El ingreso de Irene en la secta de los comedores de libros ha estado exento de todo boato y ceremonia. Ha sido un evento íntimo, pudoroso, pío a fuer de laico, diría yo: sólo para ella y para mi. A su madre no le gustará. A mi mujer tampoco, por razones harto diferentes: no cree que se deba permitir a un niño comer papel, escrito o no. De hecho, no cree que se le deba permitir nada, siquiera comer.
Empecé a darme cuenta cuando Irene se comió alguna de las notas escritas en nuestra lengua inventada. En concreto, dos: una sobre su acostumbrada lentitud masticatoria, y otra, pedante más en su forma que en su contenido, sobre la lectura como alimento del alma. Primero pensé en un error de interpretación: aún insegura sobre los mecanismos y los significados de nuestra nueva lengua, habría entendido las referencias alimentarias como órdenes; de hecho, la primera la engulló y la segunda la paladeó. Había, pues, un criterio en sus acciones.
Justo el criterio fue lo que me convenció que Irene havia ingresado en una cofradía sagrada, para mí ya inalcanzable. El discernimiento fue lo que diferenció sus acciones nutrientes de la del niño que come tierra: si aquel está necesitado de calcio, no era la celulosa la carencia de mi hija. Ni siquiera hambre de saber; no era la satisfacción de una necesidad, sino la adquisición de un nuevo modo del ser.
Yo leo como si me comiera las uñas. Irene se come sus cuentos. Irene se come mis notas y recordatorios. Irene come mal la comida, pero devora los impresos y los autógrafos.
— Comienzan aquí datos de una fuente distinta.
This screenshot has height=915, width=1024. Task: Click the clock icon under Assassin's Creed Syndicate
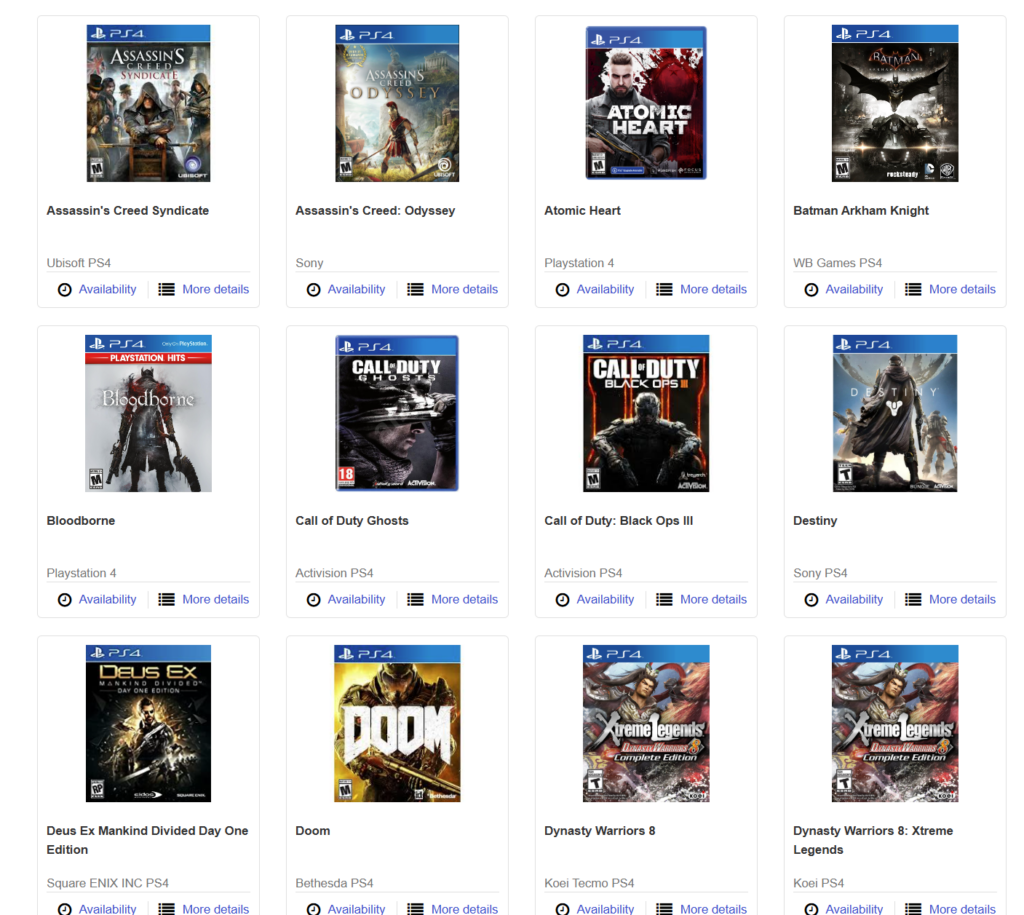(x=65, y=289)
Yo leo para embrutecerme, ella parece cada día más radiante, más inteligente, más gordita. Yo leo como un autómata, ella come cual gourmet. Y su criterio parece inspirado por una inteligencia superior que, por cierto, me odia: se ha comido ya tres páginas de mi rarísima edición de la Passió Didot, del año 28.
Vi la luz ayer, cuando Irene se comió tres páginas de mi Biblia. Aparentemente esto no suponía ningún cambio respecto de su comportamiento anterior, a no ser el hecho que eran páginas salteadas. No, al fuego no. No eran consecutivas. Cotejé las lagunas y el resultado fue espeluznante: los tres hablaban de la adquisición del don de la profecía mediante la ingestión de libros. Así en Jeremías y en Ezequiel, y en el Apocalipsis. Toda una revelación. Desagradable, eso sí: la sola posibilidad que mi tierna infante deviniera en ventrílocua de Dios desencajó mis facciones.
No repuesto todavía, paseaba por la casa intentado ordenar los hechos, cuando los restos de una página del De somniorum interpretatione del pagano Artemidoro, medio roída, se me pegó al zapato. Reconocí el pasaje que faltaba: "Soñar con comer un libro es bueno para personas instruidas, para sofistas, y para todos aquellos que se ganan la vida disertando sobre libros". Profesores y críticos literarios, formas modernas de la profecía. La primera medida, en sumo grado preventiva, fue asegurarme que bajo ningún concepto pudiera leer, oír ni ver a Sánchez Dragó, Tamaro, libros de autoayuda u otras formas nauseabundas de emborronamiento papíreo. Cualquier accidente en este sentido hubiera destrozado mi corazón, y su estómago.
Convencido ya de la inexorabilidad de su vocación profética, y también de que los libros puede que sean suficientes para llenar su estómago, pero en absoluto para pagar el alquiler, le estoy enseñando la lecanomancia, o adivinación por lebrillo, consistente en adivinar el futuro por el movimiento del agua en una palangana, o algún otro líquido vertido en ella: de tan rancio abolengo como comer libros, y practicada ya por el padre verdadero de Alejandro Magno, que, precisamente por ello, supo que era el verdadero padre de Alejandro Magno. Es más limpio, sobre todo si se aprovecha para el agua de la fregona; es más comprensible para las mentes simples, más aceptable por su madre, y siempre puede montarse un 906 que le permita pagar las facturas. Aún así, mi mujer sigue pensando que los niños no deben jugar con agua.
O, quien sabe, conocida la necesidad que todo poder ha tenido siempre de ser asesorado por profetas y adivinos, si nuestros bienamados gobiernos requerirán de los servicios de Irene. Sea, pues, la pitonisa que les profetice, en el espejo de aguas premonitorias, la soledad, la vanagloria, la miseria y la muerte. Perdone el lector, pero Irene se ha comido ya las primeras treinta páginas de El otoño del patriarca.